Durante años trabajó en aquella oscura oficina, sobre aquellos libros de registro de entradas y salidas. Los números no le hacían ninguna gracia, pero eran sus únicos compañeros durante ocho horas diarias cinco días a la semana. Pidió la cuenta y negoció «el despido». La prestación por desempleo le financió el tiempo para escribir su primer libro. Me pidió que me lo leyera. Me pidió mi tiempo y mi opinión. Le hablé con toda sinceridad pues era mi amigo. Y dejó de serlo por mucho tiempo.
Sevilla es una ciudad a la que le faltan algunas cosas que se dan en otras grandes ciudades. Una de ellas es la puntualidad como valor. Cuando quedas en Sevilla sabes que no podrás enfadarte con la persona que «fijo» llegará a destiempo.

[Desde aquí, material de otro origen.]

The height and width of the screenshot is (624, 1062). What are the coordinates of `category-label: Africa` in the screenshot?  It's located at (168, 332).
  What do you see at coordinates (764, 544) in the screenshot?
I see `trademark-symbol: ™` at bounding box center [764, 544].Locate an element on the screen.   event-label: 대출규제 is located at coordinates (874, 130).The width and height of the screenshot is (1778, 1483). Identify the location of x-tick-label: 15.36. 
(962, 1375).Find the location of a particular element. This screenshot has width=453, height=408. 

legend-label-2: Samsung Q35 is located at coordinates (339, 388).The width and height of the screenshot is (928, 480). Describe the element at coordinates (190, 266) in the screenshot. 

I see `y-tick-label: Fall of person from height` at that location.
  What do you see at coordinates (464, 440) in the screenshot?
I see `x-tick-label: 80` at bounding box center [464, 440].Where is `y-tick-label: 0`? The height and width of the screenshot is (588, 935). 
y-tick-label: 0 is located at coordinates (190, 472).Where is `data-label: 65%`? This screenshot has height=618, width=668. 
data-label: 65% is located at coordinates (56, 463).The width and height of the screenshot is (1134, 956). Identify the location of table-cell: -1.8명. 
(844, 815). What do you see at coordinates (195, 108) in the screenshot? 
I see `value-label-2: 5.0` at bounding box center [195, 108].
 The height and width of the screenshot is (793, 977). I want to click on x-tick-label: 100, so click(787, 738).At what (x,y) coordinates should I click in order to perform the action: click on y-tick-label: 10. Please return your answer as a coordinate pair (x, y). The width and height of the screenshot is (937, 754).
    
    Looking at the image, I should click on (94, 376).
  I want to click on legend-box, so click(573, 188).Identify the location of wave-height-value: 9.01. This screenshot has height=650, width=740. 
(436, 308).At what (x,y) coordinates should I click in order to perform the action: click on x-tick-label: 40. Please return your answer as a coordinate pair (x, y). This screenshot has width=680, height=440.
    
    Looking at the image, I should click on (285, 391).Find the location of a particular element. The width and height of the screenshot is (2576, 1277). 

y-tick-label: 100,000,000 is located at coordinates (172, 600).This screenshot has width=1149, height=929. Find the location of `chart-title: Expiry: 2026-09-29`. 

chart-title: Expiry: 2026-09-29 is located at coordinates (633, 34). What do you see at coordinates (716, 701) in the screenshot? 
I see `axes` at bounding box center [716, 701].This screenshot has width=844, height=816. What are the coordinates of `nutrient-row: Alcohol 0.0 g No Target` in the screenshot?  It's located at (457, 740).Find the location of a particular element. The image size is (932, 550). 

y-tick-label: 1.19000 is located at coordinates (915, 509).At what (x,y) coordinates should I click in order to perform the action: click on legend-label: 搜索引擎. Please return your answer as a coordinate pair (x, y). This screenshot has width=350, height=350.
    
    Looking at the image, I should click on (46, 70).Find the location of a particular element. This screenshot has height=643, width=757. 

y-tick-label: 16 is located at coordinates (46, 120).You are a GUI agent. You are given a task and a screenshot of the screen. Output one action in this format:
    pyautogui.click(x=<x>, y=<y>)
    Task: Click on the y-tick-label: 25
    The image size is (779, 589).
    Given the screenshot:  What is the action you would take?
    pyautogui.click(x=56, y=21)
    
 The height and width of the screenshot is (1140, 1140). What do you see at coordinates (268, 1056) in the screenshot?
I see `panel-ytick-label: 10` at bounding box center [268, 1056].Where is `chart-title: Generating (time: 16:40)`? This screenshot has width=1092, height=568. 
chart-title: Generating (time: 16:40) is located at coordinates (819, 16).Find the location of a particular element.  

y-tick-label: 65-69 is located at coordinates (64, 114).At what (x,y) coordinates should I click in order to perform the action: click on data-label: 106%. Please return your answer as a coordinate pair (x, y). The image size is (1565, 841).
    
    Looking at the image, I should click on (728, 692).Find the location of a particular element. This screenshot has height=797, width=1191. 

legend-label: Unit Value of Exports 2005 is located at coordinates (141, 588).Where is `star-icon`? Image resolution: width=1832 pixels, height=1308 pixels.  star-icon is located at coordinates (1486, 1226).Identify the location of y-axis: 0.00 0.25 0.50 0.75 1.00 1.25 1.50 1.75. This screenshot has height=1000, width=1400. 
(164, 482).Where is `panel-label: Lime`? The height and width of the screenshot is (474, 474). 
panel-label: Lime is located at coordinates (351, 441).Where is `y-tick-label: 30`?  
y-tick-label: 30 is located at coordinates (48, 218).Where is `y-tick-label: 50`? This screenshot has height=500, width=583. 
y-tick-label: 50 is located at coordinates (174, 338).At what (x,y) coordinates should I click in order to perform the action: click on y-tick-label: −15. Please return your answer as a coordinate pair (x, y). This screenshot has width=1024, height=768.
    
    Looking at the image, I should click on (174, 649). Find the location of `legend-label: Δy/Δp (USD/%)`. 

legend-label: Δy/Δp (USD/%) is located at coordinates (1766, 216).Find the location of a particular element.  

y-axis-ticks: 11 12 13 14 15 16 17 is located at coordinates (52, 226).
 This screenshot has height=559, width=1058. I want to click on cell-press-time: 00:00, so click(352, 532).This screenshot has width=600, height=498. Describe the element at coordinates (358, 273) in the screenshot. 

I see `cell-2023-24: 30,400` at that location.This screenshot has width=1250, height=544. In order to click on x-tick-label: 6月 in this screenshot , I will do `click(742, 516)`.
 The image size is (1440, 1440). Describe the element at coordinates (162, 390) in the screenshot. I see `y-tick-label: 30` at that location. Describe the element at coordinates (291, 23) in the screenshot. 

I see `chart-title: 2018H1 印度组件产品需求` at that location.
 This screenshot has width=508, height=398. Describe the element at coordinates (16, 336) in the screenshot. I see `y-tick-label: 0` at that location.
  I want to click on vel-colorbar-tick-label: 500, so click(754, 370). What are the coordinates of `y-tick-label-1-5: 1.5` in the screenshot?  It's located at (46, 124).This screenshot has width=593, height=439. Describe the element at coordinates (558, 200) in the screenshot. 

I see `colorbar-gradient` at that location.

El mismo día que nació su hija ella le hablo a él de la importancia de la gestión del tiempo. Él, cuando liaba y fumaba sus pitillos de «María», perdía completamente la noción del tiempo y de ella. Flotaba. Sonreía. La niña vio pasar los años de sus padres instalados en una disputa permanente en medio de aquel caos. Él no entendió que ella se negara a la pérdida de un segundo más. Ella sentía que se le acababa el tiempo del que disponía para poder vivir. Ellos lloraron cuando retumbaron las frías e imaginarias campanas que anunciaban el final del compartido tiempo.
Esta semana no he podido llevar a cabo todo aquello que tendría que haber resuelto. El fin de semana será el espacio de tiempo en el que intentaré ganar tiempo al tiempo: entre hoy y mañana escribo este cuento.